● ACTIVITY:
For the records below, copy exactly the span that begins at the line containing "This screenshot has width=1024, height=459." and stops after the line containing "Given: Open the 成员(33) members list", minus any pictures.

----

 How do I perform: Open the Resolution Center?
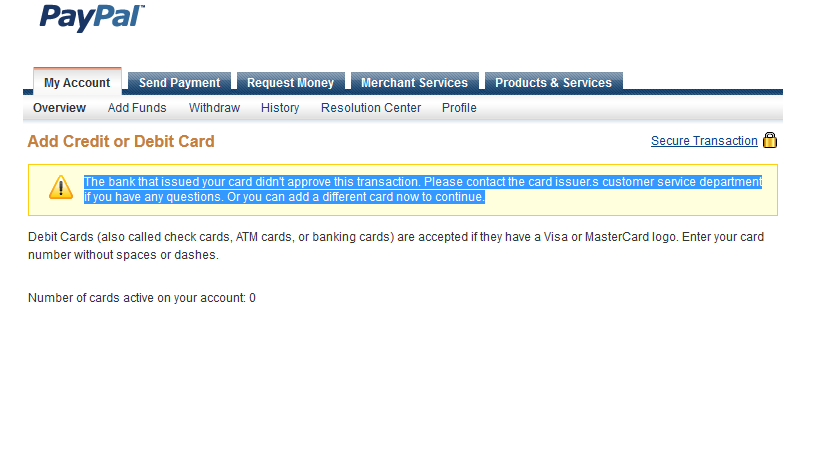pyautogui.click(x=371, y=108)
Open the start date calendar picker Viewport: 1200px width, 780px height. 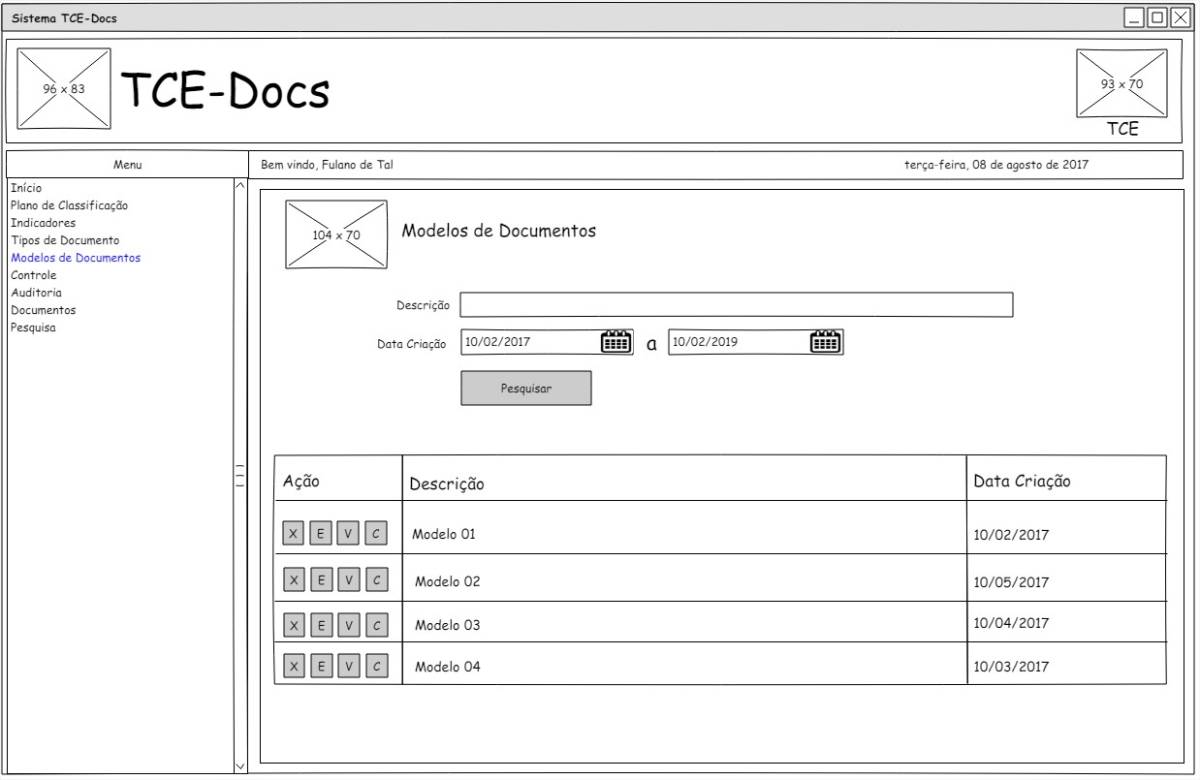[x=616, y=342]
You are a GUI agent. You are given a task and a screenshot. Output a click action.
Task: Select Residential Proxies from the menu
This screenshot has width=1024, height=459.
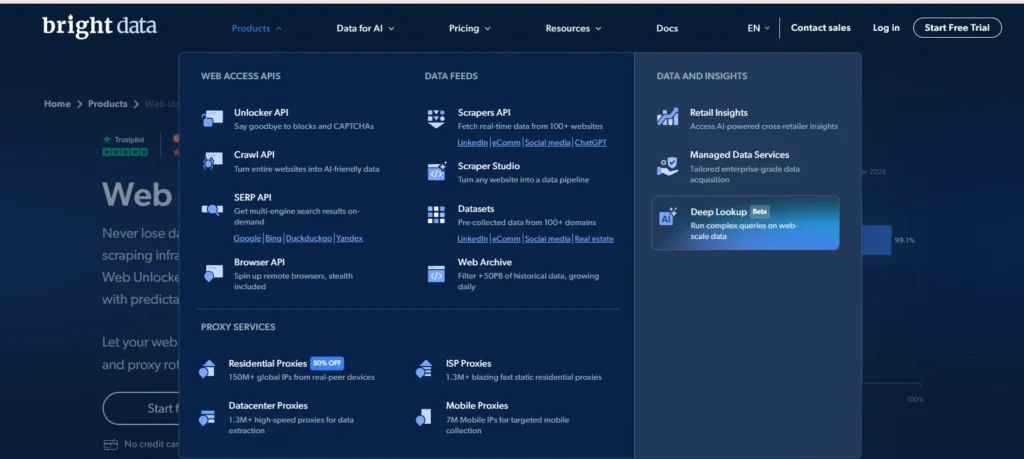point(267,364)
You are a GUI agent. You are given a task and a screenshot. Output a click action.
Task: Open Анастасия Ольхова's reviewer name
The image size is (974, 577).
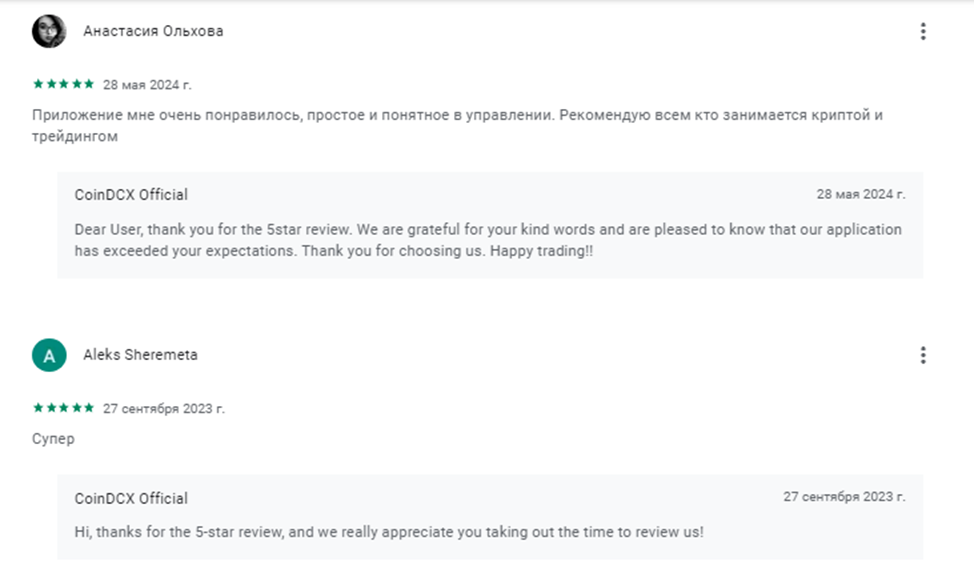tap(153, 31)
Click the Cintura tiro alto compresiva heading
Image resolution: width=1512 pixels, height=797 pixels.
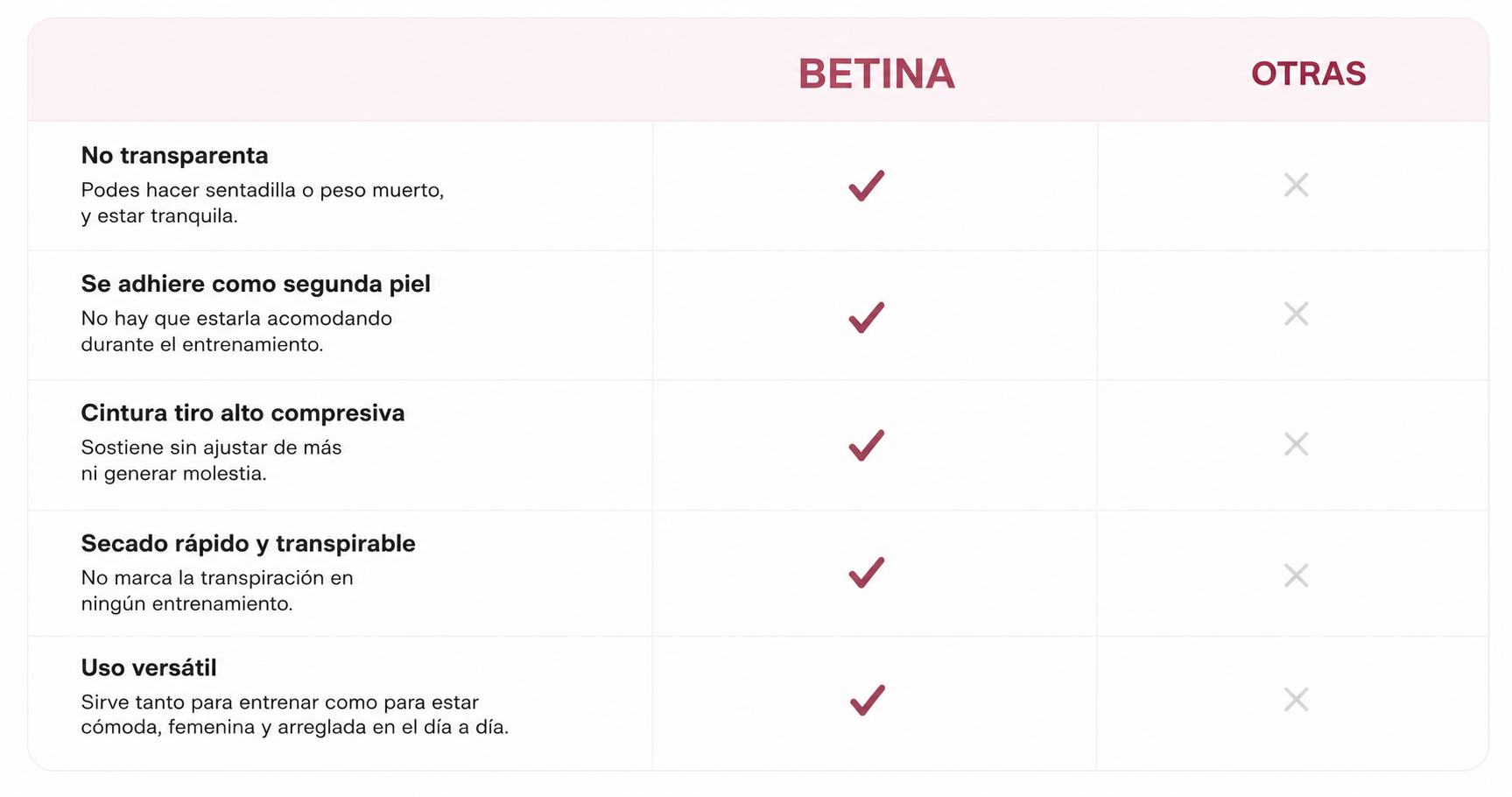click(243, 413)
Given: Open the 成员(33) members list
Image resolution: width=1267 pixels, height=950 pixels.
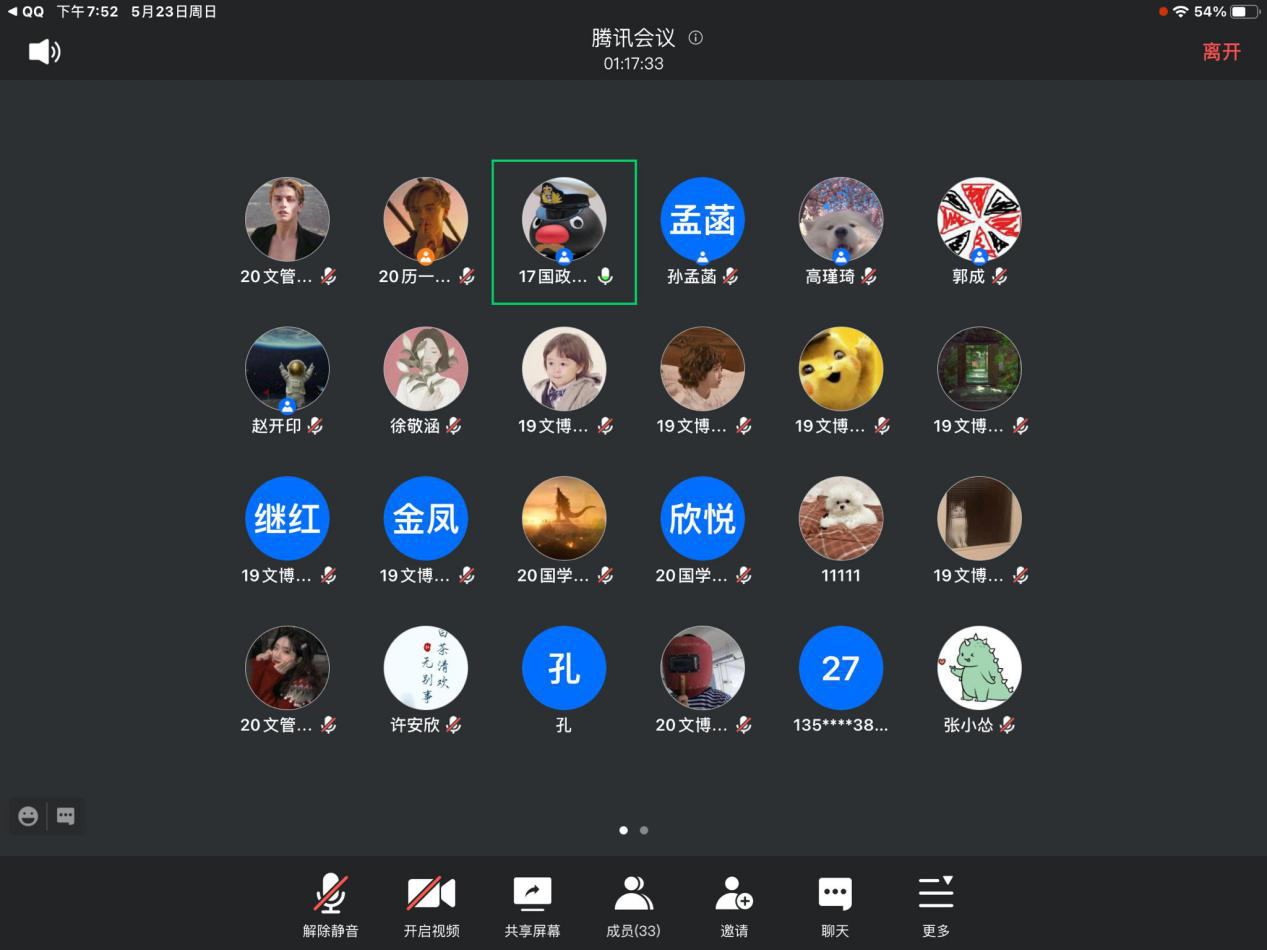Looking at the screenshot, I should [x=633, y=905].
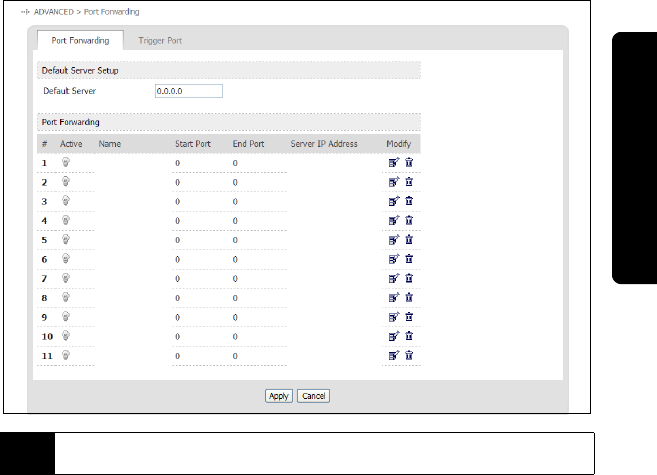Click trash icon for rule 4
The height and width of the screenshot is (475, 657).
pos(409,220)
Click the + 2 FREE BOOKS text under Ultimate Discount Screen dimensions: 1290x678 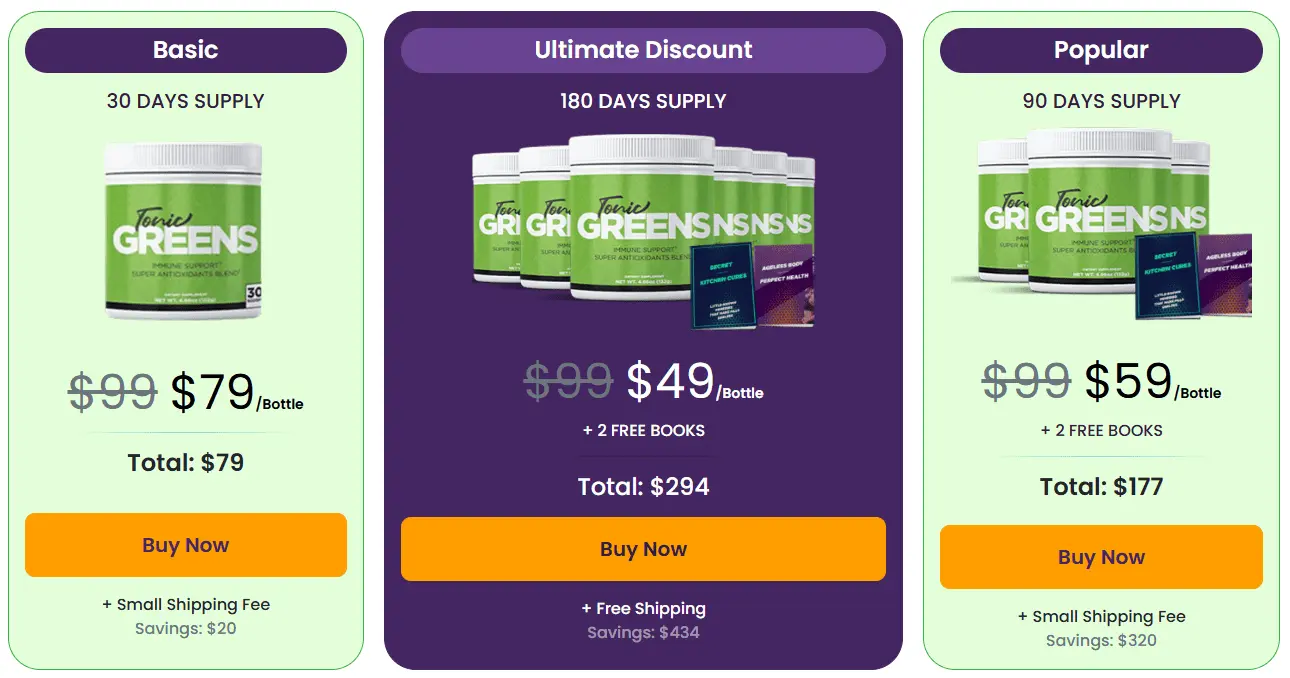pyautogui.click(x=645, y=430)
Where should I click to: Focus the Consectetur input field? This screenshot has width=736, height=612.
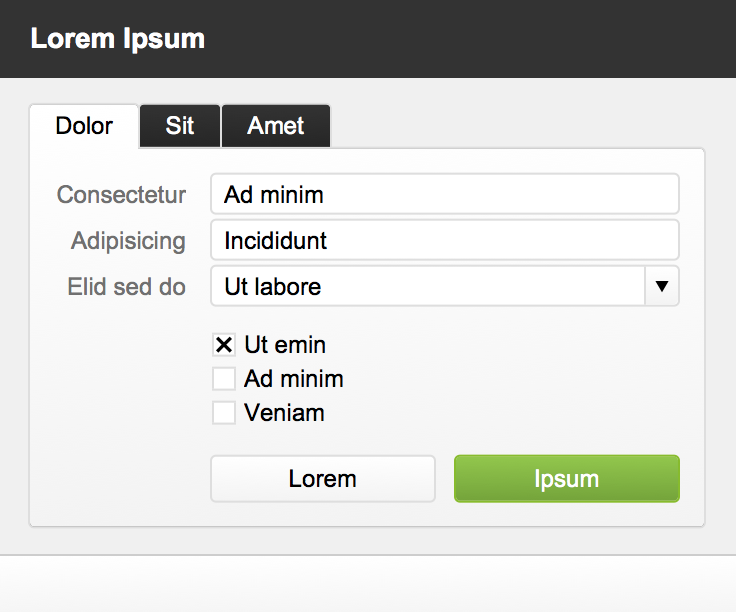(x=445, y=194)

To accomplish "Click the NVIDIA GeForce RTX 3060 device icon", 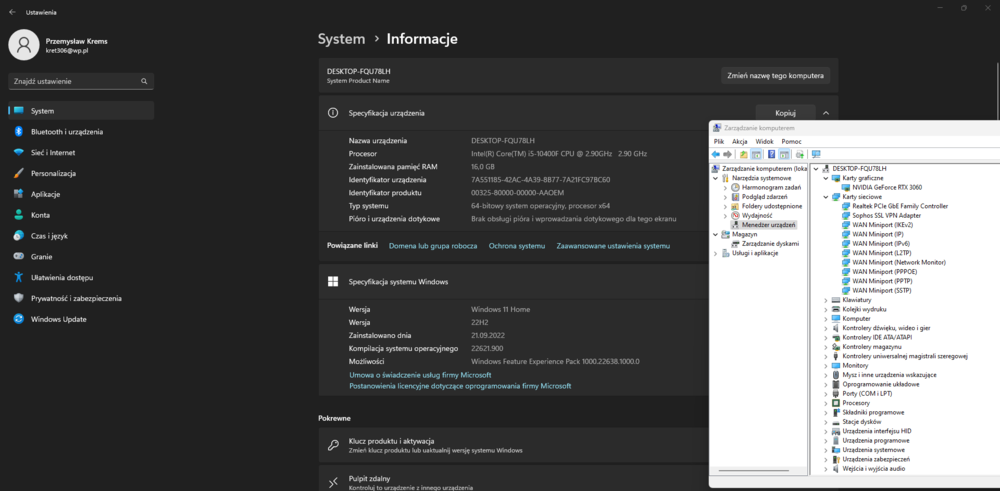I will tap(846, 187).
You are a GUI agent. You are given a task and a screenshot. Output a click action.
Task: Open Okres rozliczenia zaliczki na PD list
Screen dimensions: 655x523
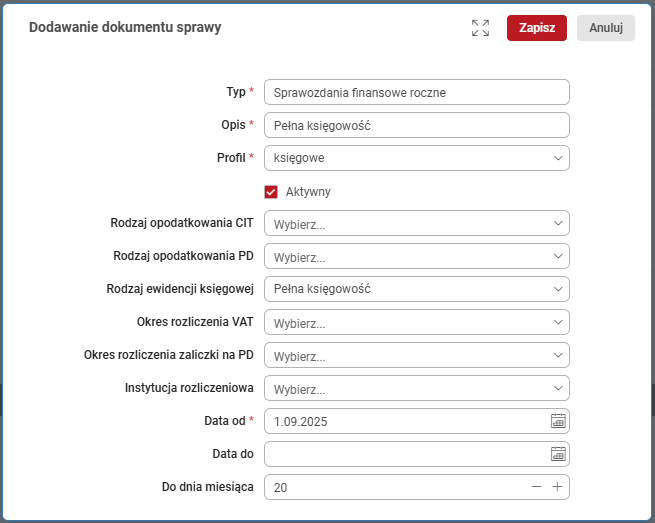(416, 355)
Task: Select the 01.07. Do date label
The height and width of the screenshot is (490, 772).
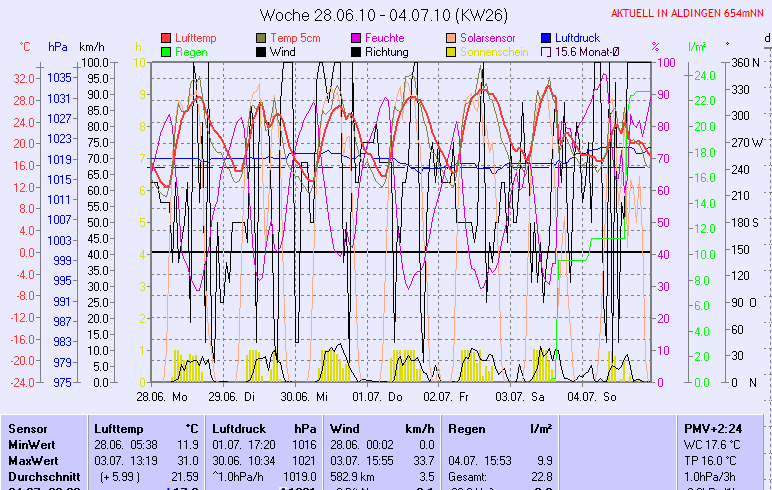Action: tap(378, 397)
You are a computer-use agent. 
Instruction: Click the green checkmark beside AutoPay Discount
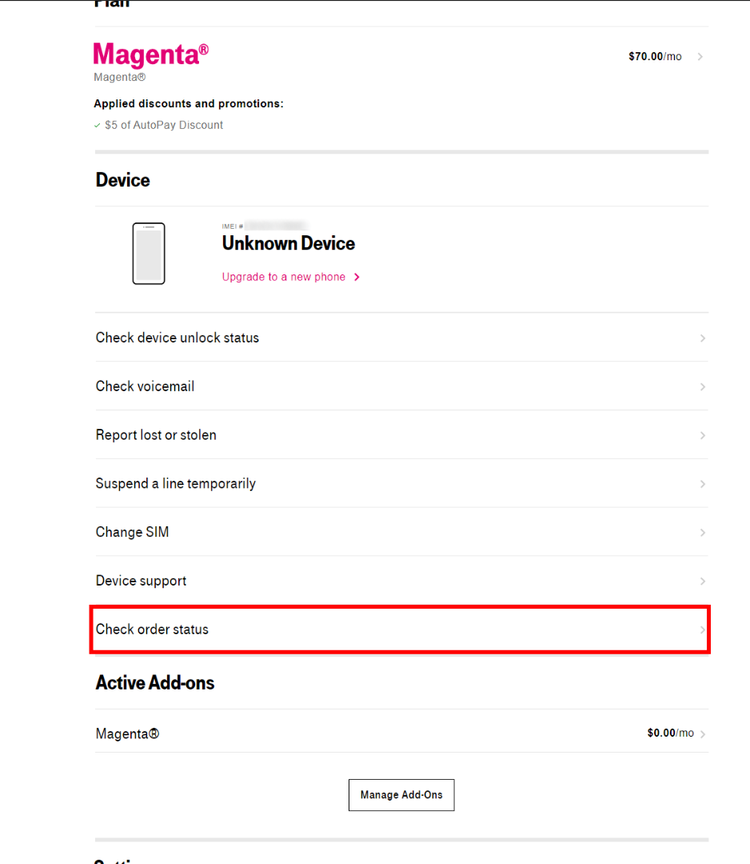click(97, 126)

----

● PROBLEM SOLUTION:
This screenshot has width=1024, height=459.
point(267,364)
You are a GUI agent. You are given a task and a screenshot. Output a click action.
Task: Open Анастасия Ольхова's reviewer name
The image size is (974, 577).
tap(153, 31)
Click the Cintura tiro alto compresiva heading
Image resolution: width=1512 pixels, height=797 pixels.
click(243, 413)
Given: Open the 成员(33) members list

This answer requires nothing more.